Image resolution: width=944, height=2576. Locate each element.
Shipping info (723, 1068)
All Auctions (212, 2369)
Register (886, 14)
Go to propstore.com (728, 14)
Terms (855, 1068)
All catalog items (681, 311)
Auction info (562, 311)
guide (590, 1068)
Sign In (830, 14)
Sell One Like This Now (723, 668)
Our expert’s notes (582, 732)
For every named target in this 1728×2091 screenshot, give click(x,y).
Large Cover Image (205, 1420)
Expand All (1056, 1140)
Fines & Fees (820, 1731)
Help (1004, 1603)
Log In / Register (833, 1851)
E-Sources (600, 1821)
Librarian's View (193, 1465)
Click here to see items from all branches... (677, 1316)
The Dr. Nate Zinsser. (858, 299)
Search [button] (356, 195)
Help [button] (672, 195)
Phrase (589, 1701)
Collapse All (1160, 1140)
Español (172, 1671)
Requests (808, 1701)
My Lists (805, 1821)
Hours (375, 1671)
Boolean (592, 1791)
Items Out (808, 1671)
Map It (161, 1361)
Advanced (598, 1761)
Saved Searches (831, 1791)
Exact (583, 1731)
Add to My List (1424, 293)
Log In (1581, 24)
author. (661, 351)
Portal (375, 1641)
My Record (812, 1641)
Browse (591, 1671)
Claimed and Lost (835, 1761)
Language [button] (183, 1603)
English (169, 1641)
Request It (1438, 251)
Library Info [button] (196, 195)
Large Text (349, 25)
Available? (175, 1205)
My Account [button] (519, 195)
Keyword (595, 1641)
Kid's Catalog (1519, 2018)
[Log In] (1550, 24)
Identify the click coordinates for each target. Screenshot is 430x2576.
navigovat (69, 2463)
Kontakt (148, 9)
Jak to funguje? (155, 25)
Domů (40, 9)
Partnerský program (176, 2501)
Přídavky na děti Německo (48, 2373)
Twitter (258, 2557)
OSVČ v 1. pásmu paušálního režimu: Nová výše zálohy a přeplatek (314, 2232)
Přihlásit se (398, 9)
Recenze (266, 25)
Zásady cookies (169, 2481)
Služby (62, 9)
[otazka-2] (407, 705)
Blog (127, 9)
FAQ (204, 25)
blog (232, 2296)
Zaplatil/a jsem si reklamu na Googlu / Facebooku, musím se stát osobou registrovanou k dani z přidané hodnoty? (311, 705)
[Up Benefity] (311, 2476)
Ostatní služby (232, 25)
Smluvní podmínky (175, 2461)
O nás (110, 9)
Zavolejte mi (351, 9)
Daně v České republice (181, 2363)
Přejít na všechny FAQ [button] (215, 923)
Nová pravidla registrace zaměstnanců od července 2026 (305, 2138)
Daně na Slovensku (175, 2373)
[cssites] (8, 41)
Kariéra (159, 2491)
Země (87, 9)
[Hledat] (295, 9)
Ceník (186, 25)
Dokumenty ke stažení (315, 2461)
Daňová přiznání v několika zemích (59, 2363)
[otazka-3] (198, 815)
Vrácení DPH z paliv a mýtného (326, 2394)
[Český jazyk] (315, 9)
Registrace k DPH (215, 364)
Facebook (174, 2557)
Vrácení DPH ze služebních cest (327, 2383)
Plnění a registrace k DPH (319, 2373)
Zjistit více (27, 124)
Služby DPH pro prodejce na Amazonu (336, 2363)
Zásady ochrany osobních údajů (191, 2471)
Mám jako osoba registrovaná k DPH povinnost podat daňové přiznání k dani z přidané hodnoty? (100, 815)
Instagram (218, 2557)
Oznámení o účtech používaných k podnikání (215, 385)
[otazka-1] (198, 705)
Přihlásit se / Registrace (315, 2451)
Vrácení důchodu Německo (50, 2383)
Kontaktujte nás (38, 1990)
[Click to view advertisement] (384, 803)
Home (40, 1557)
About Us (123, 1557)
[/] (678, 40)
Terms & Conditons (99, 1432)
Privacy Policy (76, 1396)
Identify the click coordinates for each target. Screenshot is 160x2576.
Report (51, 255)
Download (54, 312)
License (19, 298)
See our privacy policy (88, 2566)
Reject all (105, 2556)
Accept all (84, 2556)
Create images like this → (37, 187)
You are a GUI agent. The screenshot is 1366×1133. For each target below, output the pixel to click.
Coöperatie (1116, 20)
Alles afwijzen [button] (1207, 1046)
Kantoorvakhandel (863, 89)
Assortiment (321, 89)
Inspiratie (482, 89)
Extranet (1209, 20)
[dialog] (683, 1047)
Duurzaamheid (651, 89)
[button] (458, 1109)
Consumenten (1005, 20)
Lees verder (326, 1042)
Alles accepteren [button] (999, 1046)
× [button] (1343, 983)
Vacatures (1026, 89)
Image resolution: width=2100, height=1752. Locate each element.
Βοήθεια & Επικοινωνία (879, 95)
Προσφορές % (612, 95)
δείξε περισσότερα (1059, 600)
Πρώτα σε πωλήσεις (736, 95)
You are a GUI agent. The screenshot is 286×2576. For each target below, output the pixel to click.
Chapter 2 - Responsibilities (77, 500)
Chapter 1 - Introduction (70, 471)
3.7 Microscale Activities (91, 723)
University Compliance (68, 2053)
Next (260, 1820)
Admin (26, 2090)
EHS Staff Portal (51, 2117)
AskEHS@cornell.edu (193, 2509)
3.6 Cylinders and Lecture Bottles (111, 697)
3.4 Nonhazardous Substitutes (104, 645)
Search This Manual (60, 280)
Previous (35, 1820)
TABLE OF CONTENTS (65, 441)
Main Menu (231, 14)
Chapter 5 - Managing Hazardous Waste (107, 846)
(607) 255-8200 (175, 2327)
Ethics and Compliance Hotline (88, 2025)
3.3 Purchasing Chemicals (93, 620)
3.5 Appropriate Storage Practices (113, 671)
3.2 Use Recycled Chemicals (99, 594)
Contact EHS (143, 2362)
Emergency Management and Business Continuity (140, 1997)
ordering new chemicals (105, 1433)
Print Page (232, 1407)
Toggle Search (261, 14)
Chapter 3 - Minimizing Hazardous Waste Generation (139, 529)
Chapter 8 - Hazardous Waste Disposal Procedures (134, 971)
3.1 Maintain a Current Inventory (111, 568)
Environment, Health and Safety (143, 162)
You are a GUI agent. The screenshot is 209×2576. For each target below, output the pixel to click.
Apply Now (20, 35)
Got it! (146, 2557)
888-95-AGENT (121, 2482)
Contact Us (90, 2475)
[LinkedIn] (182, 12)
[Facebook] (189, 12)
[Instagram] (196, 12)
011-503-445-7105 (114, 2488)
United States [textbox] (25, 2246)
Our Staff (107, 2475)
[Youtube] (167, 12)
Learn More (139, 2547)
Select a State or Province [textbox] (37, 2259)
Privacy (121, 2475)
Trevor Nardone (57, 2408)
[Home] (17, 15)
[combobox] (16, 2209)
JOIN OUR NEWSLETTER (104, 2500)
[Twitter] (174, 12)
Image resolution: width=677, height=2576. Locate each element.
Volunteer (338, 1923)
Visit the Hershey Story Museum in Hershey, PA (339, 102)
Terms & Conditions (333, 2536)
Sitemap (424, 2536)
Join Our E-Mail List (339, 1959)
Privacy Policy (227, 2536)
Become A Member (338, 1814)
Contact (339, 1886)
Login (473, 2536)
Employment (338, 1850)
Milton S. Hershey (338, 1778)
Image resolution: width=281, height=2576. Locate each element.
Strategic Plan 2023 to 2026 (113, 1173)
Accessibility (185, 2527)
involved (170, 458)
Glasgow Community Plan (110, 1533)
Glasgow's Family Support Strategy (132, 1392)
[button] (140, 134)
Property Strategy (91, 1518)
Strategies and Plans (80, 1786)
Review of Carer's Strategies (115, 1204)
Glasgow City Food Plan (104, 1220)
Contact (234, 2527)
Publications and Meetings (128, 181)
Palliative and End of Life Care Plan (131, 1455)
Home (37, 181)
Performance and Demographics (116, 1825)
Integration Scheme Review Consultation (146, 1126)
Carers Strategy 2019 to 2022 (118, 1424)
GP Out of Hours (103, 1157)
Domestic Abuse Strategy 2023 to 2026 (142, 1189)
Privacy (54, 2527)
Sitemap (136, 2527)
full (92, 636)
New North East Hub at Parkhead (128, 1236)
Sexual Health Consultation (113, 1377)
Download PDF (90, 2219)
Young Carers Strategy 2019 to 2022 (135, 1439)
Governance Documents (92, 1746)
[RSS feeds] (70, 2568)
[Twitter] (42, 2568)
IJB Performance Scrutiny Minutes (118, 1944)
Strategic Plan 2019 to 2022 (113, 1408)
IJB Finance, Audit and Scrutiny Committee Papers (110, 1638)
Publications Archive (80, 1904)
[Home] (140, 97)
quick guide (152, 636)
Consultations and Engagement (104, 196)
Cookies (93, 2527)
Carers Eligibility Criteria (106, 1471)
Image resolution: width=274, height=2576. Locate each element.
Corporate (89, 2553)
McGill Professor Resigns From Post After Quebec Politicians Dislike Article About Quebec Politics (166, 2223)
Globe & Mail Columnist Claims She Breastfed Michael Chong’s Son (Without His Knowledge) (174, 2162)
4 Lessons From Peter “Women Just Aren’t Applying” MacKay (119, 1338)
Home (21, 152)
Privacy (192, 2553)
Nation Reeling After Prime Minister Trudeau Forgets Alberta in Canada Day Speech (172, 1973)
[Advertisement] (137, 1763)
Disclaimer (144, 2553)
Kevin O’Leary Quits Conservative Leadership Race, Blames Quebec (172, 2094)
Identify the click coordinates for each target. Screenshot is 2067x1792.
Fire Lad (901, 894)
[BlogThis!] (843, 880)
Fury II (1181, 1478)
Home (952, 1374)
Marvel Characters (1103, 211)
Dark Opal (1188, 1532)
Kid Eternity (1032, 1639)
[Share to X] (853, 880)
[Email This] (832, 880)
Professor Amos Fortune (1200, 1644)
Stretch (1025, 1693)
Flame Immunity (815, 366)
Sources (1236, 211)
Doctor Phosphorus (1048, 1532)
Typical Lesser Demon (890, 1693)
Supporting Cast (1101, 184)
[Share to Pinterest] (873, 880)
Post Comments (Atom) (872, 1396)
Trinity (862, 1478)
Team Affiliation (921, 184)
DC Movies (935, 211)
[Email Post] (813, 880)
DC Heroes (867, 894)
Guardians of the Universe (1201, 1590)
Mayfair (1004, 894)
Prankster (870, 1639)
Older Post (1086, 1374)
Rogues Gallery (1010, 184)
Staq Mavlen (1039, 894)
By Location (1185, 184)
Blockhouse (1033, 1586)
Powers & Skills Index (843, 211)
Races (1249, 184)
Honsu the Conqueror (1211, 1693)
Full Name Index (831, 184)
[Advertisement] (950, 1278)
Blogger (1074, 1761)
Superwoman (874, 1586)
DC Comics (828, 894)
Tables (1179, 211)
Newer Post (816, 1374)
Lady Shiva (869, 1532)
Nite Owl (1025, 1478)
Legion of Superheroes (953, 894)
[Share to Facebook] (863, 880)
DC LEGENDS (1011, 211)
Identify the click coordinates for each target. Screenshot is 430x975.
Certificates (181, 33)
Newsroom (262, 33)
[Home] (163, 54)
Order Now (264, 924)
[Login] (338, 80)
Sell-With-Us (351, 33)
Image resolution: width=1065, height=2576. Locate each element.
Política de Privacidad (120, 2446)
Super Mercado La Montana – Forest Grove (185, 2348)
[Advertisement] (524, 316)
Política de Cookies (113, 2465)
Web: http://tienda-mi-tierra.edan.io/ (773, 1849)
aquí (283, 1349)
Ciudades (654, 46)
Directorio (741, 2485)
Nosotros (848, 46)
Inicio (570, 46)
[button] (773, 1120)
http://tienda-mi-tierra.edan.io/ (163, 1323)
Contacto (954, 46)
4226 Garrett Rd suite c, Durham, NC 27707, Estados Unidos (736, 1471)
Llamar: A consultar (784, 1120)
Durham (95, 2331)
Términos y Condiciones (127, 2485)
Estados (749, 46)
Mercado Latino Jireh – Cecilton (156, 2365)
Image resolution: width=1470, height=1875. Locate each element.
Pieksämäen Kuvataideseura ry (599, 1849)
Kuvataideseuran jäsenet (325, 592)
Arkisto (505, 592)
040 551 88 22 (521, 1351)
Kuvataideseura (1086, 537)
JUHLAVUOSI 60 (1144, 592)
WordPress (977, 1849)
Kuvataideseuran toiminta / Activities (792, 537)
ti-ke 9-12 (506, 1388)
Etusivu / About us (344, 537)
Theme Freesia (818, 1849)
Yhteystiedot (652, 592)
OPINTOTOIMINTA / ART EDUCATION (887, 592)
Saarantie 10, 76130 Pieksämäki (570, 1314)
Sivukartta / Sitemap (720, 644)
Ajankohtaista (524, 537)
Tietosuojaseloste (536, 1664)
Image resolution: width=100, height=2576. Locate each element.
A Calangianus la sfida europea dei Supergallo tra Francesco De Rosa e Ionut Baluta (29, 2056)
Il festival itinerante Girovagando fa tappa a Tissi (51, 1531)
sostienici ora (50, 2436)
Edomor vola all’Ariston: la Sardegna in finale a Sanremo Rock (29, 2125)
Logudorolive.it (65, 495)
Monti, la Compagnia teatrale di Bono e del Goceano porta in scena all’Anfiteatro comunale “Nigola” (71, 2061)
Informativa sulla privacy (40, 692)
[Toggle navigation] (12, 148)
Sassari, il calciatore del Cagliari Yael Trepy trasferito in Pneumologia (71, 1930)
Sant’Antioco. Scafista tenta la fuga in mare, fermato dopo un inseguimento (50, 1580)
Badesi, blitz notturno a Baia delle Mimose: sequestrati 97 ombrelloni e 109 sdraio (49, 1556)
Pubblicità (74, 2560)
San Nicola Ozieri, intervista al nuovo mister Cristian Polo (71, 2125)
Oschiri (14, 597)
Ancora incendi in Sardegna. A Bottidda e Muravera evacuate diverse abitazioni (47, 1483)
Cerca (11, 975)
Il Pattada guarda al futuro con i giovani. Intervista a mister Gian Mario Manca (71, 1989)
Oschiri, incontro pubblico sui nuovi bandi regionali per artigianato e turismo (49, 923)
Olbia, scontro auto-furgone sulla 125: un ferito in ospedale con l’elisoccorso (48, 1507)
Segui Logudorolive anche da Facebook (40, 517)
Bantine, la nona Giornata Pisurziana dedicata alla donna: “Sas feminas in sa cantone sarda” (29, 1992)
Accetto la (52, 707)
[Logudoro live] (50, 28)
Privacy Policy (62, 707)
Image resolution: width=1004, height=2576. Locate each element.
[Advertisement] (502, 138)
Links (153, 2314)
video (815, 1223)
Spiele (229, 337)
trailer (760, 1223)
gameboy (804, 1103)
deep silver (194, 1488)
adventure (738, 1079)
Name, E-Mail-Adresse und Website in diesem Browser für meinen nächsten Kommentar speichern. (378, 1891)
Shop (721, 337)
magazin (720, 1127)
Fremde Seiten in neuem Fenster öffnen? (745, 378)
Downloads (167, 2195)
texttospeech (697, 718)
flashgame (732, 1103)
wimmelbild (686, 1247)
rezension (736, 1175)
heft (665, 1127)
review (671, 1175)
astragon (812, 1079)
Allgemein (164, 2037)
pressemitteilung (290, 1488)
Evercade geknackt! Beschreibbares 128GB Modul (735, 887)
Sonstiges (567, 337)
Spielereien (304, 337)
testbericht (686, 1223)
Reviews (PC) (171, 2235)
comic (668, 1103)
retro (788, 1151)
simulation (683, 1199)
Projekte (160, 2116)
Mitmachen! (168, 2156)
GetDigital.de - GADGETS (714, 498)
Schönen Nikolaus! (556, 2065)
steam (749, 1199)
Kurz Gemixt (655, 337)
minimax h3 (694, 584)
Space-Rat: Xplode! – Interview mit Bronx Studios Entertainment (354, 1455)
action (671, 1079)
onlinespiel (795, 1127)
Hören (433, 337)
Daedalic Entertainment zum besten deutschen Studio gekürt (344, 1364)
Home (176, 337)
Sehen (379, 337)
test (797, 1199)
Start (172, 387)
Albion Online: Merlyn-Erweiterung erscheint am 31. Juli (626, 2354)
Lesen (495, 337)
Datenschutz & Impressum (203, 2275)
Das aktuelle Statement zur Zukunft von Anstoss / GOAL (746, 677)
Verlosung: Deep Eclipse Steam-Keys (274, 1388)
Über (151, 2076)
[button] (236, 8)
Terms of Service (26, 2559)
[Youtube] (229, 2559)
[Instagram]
--*--
### EXERCISE
Every line from the one containing "steam (749, 1199)" to the final line of the listing above should be set down exactly, with nothing added.

### REPLY TO THE EXERCISE
steam (749, 1199)
Kurz Gemixt (655, 337)
minimax h3 (694, 584)
Space-Rat: Xplode! – Interview mit Bronx Studios Entertainment (354, 1455)
action (671, 1079)
onlinespiel (795, 1127)
Hören (433, 337)
Daedalic Entertainment zum besten deutschen Studio gekürt (344, 1364)
Home (176, 337)
Sehen (379, 337)
test (797, 1199)
Start (172, 387)
Albion Online: Merlyn-Erweiterung erscheint am 31. Juli (626, 2354)
Lesen (495, 337)
Datenschutz & Impressum (203, 2275)
Das aktuelle Statement zur Zukunft von Anstoss / GOAL (746, 677)
Verlosung: Deep Eclipse Steam-Keys (274, 1388)
Über (151, 2076)
[button] (236, 8)
Terms of Service (26, 2559)
[Youtube] (229, 2559)
[Instagram]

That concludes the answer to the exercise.